TO DO: Turn the material below into a numbered list with one line per item, leaving out any blank lines.

------------------------------------------------------------------------

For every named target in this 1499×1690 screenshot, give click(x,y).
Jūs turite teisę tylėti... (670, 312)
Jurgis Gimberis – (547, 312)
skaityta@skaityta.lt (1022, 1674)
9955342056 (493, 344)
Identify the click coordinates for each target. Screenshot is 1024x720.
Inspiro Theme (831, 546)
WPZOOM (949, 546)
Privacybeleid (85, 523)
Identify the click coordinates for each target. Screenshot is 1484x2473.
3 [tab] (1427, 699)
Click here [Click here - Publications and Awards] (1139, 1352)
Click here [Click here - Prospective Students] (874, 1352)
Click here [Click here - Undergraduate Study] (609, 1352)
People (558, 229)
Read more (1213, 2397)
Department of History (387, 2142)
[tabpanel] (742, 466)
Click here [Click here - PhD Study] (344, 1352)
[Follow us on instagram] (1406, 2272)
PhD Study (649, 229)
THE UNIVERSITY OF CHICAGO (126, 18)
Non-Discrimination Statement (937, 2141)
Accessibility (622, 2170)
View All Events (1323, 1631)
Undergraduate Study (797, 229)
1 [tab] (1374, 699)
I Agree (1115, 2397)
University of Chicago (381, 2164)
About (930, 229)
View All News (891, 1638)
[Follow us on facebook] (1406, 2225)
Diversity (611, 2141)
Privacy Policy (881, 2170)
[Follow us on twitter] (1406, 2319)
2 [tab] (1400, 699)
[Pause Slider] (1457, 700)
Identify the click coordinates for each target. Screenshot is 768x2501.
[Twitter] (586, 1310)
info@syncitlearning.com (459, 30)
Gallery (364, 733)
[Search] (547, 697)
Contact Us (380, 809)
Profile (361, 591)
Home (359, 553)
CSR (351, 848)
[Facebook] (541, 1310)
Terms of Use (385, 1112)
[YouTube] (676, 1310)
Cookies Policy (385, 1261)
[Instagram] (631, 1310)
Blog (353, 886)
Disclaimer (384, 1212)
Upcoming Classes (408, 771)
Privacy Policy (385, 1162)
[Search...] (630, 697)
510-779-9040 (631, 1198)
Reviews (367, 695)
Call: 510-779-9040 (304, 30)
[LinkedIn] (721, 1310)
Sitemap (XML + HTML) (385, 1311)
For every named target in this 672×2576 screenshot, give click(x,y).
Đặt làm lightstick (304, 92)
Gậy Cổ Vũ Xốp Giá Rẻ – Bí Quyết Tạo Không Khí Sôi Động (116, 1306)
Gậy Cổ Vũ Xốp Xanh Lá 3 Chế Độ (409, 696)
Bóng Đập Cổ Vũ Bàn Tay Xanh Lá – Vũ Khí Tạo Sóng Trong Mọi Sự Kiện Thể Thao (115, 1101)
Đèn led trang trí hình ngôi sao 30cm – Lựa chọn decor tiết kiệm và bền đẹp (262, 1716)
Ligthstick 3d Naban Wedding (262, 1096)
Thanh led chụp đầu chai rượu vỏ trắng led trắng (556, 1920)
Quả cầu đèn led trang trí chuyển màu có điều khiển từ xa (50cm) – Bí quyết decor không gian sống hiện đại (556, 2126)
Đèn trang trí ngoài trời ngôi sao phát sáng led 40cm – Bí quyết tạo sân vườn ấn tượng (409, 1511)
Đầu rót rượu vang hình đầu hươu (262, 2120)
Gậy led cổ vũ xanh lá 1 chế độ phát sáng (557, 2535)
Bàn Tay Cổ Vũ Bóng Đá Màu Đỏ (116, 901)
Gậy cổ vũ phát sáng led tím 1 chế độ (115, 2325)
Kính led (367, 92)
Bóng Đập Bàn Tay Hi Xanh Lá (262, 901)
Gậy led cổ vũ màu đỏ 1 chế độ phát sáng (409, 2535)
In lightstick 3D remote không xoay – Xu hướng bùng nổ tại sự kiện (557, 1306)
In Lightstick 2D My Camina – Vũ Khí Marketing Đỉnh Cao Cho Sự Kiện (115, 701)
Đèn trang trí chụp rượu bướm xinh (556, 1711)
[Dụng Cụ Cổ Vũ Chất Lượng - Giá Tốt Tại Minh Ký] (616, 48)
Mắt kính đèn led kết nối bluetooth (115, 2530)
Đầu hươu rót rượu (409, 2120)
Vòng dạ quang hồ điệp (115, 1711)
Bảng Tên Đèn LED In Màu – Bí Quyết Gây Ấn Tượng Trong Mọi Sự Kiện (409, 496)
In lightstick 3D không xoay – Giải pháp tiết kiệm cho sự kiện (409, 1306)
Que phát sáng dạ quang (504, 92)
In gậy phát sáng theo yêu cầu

------------------------------------------------------------------------

ANSWER TO THIS EXERCISE:
1. For every named target in this 1499×1690 screenshot, give click(x,y).
2. Jūs turite teisę tylėti... (670, 312)
3. Jurgis Gimberis – (547, 312)
4. skaityta@skaityta.lt (1022, 1674)
5. 9955342056 (493, 344)
6. Identify the click coordinates for each target. Screenshot is 1024x720.
7. Inspiro Theme (831, 546)
8. WPZOOM (949, 546)
9. Privacybeleid (85, 523)
10. Identify the click coordinates for each target. Screenshot is 1484x2473.
11. 3 [tab] (1427, 699)
12. Click here [Click here - Publications and Awards] (1139, 1352)
13. Click here [Click here - Prospective Students] (874, 1352)
14. Click here [Click here - Undergraduate Study] (609, 1352)
15. People (558, 229)
16. Read more (1213, 2397)
17. Department of History (387, 2142)
18. [tabpanel] (742, 466)
19. Click here [Click here - PhD Study] (344, 1352)
20. [Follow us on instagram] (1406, 2272)
21. PhD Study (649, 229)
22. THE UNIVERSITY OF CHICAGO (126, 18)
23. Non-Discrimination Statement (937, 2141)
24. Accessibility (622, 2170)
25. View All Events (1323, 1631)
26. Undergraduate Study (797, 229)
27. 1 [tab] (1374, 699)
28. I Agree (1115, 2397)
29. University of Chicago (381, 2164)
30. About (930, 229)
31. View All News (891, 1638)
32. [Follow us on facebook] (1406, 2225)
33. Diversity (611, 2141)
34. Privacy Policy (881, 2170)
35. [Follow us on twitter] (1406, 2319)
36. 2 [tab] (1400, 699)
37. [Pause Slider] (1457, 700)
38. Identify the click coordinates for each target. Screenshot is 768x2501.
39. [Twitter] (586, 1310)
40. info@syncitlearning.com (459, 30)
41. Gallery (364, 733)
42. [Search] (547, 697)
43. Contact Us (380, 809)
44. Profile (361, 591)
45. Home (359, 553)
46. CSR (351, 848)
47. [Facebook] (541, 1310)
48. Terms of Use (385, 1112)
49. [YouTube] (676, 1310)
50. Cookies Policy (385, 1261)
51. [Instagram] (631, 1310)
52. Blog (353, 886)
53. Disclaimer (384, 1212)
54. Upcoming Classes (408, 771)
55. Privacy Policy (385, 1162)
56. [Search...] (630, 697)
57. 510-779-9040 (631, 1198)
58. Reviews (367, 695)
59. Call: 510-779-9040 (304, 30)
60. [LinkedIn] (721, 1310)
61. Sitemap (XML + HTML) (385, 1311)
62. For every named target in this 672×2576 screenshot, give click(x,y).
63. Đặt làm lightstick (304, 92)
64. Gậy Cổ Vũ Xốp Giá Rẻ – Bí Quyết Tạo Không Khí Sôi Động (116, 1306)
65. Gậy Cổ Vũ Xốp Xanh Lá 3 Chế Độ (409, 696)
66. Bóng Đập Cổ Vũ Bàn Tay Xanh Lá – Vũ Khí Tạo Sóng Trong Mọi Sự Kiện Thể Thao (115, 1101)
67. Đèn led trang trí hình ngôi sao 30cm – Lựa chọn decor tiết kiệm và bền đẹp (262, 1716)
68. Ligthstick 3d Naban Wedding (262, 1096)
69. Thanh led chụp đầu chai rượu vỏ trắng led trắng (556, 1920)
70. Quả cầu đèn led trang trí chuyển màu có điều khiển từ xa (50cm) – Bí quyết decor không gian sống hiện đại (556, 2126)
71. Đèn trang trí ngoài trời ngôi sao phát sáng led 40cm – Bí quyết tạo sân vườn ấn tượng (409, 1511)
72. Đầu rót rượu vang hình đầu hươu (262, 2120)
73. Gậy led cổ vũ xanh lá 1 chế độ phát sáng (557, 2535)
74. Bàn Tay Cổ Vũ Bóng Đá Màu Đỏ (116, 901)
75. Gậy cổ vũ phát sáng led tím 1 chế độ (115, 2325)
76. Kính led (367, 92)
77. Bóng Đập Bàn Tay Hi Xanh Lá (262, 901)
78. Gậy led cổ vũ màu đỏ 1 chế độ phát sáng (409, 2535)
79. In lightstick 3D remote không xoay – Xu hướng bùng nổ tại sự kiện (557, 1306)
80. In Lightstick 2D My Camina – Vũ Khí Marketing Đỉnh Cao Cho Sự Kiện (115, 701)
81. Đèn trang trí chụp rượu bướm xinh (556, 1711)
82. [Dụng Cụ Cổ Vũ Chất Lượng - Giá Tốt Tại Minh Ký] (616, 48)
83. Mắt kính đèn led kết nối bluetooth (115, 2530)
84. Đầu hươu rót rượu (409, 2120)
85. Vòng dạ quang hồ điệp (115, 1711)
86. Bảng Tên Đèn LED In Màu – Bí Quyết Gây Ấn Tượng Trong Mọi Sự Kiện (409, 496)
87. In lightstick 3D không xoay – Giải pháp tiết kiệm cho sự kiện (409, 1306)
88. Que phát sáng dạ quang (504, 92)
89. In gậy phát sáng theo yêu cầu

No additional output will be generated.